One of the remarkable transformations in my life over the last decade is the extraordinary amount of time and attention i give to personal information management. Back in the Paper Age, i had books and file cabinets, along with stacks of paper to be read or acted on: that, along with my memory, was about it. In the Digital Age, though, both the scope and the intensity of activity in information management is immensely magnified. Now i have mountains of saved email recording projects, decisions, and conversations with others. I have to work hard at simply organizing my email folders (as i was painfully reminded recently, when work forced me to move from POP mail to IMAP), to keep the volume and complexity from becoming overwhelming. I do the same in organizing my hard drive. Even then, i find i need search appliances like Google Desktop just to search the things i myself have created: there’s simply too much to remember where it is, and i regularly discover things that apparently i created but i’d completely forgotten.

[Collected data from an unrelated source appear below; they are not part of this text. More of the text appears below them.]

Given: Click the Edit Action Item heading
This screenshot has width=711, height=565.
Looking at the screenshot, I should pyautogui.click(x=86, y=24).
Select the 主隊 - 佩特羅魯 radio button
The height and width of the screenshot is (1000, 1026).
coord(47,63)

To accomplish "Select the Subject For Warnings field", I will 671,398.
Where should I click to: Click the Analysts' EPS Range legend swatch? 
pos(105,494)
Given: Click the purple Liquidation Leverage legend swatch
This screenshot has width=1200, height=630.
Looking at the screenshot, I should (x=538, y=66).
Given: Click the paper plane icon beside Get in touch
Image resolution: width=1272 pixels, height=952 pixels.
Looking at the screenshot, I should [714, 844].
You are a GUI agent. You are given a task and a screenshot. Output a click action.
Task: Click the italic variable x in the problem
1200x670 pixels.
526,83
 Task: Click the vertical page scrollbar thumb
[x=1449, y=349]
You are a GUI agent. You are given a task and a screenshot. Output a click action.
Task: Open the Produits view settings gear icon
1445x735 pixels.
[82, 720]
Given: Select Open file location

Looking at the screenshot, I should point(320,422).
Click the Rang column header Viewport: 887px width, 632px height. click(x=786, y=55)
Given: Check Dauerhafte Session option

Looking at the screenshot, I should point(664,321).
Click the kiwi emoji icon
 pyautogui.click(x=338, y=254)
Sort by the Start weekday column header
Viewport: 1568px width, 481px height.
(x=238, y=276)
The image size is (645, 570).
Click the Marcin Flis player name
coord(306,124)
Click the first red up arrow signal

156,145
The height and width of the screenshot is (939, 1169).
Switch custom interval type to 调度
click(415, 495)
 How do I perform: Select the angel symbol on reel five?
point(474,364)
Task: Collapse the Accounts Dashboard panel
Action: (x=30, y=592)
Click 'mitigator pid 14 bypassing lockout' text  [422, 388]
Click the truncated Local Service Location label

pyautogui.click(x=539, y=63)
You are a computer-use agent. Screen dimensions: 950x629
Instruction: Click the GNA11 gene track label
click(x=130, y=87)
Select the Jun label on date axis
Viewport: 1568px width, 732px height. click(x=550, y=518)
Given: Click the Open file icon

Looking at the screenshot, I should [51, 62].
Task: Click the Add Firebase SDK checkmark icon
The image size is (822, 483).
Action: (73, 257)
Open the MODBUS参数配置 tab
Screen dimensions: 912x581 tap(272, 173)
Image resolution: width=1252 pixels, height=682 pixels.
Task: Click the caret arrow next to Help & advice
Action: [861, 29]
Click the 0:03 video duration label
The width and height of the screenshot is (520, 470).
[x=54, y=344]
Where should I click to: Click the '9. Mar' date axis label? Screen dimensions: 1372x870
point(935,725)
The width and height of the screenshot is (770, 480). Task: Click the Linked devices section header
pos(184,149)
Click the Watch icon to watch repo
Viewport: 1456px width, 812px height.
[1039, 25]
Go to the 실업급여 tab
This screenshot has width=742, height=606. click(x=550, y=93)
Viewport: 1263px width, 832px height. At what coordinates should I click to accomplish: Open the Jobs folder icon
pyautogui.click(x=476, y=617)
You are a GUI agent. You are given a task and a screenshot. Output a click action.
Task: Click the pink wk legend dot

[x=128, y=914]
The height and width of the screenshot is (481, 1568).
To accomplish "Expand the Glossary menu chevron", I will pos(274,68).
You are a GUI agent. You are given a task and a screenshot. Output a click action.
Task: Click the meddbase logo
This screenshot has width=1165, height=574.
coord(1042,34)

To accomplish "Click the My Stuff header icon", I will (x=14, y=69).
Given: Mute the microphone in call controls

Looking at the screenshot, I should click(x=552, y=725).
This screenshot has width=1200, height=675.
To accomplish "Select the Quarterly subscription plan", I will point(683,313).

Several years ago, i got a PDA so i could keep my information resources (contacts, task lists, other bits of information) with me when i was away from my laptop. One of the most useful programs i have (which i selected based on the availability of a PocketPC version) is a password manager, FlexWallet 2005 (which i can enthusiastically endorse). At present, i have 188 entries, the vast majority being work or personal websites that require password access (and that omits a number of inconsequential ones that i just keep in email because i hardly ever use them).
We’ve all used bookmarks ever since there were browsers: these days, though, i tend to track websites of interest through del.icio.us (you can view my public items here), since tagging is easier than top-down categorization, and you get a lot of benefit from the digital commons of what others have tagged. I have a lot of information on my Amazon wishlist (two of them, actually), and now i have to struggle against the fragmentation of multiple sites that want to maintain my information. Increasingly, i use web-like mechanisms (for example, several wikis) for storing local information, as an alternative to file-and-folder organization.
One consequence of all this complexity is that i deliberately farm more and more information out to my prosthetic information devices. I simply don’t try to remember dates, phone numbers, passwords, or anything else: that’s what these systems are for. Granted, some of this is simply because i tend to obsess about capture and organization: lots of others folks just let it go. But we really are approaching a future where the costs of storage are so low that you can just store everything. The associated problems are, how do i find it, and increasingly, what do i pay attention to? (not far behind is, how do i keep the management task alone from becoming an end in itself?)
In this spirit, i decided to try an experiment with the Windows Start Menu of my new laptop. Since i had the previous one for three years, and my laptop has become the nexus of information management, i had a lot of programs installed: critical ones from work that i use every week, but also exploratory ones, and a host of personal applications as well. Of course, under Windows, every application wants to be at the top-level of your list of programs: but after a while, that leads to a menu so long it spills over into two or three columns. Worse, however, is that you have to find a program by know what it’s called: wouldn’t it be better to instead organize by what they do?
The screendump at left shows what i can up with: a set of about a dozen top-level task categories, with an occasional sub-category, and then programs arranged underneath. So the Edit category takes me to XMLSpy (an XML editor), several web editors, and a sub-category of graphics editors. Browse includes browsers like Firefox, but also a WordNet information browser. Communicate includes FTP, PuTTY, VNC, etc. Copy is an interesting category: it includes Sonic (for burning DVDs), and ReaderWare (you could argue this is a database application instead). Manage is a bit of a catch-all, with sub-categories for managing local services (Apache, wireless utilities, backup, etc.), local hardware (keyboard and mouse), and local data (Google Desktop, MySql, WinZip, etc.).
Of course, this isn’t completely neat and tidy. Though you can put things in multiple categories (they’re just shortcuts after all), some are a little difficult to categorize at all: for example, what’s the functional category for Cygwin? (i put it under Program) And Browse doesn’t really capture all the things i do with Firefox (but i get it off the frequently-used programs anyway). But it helps reinforce the notion of “what am i doing now”, and (perhaps implicitly) why?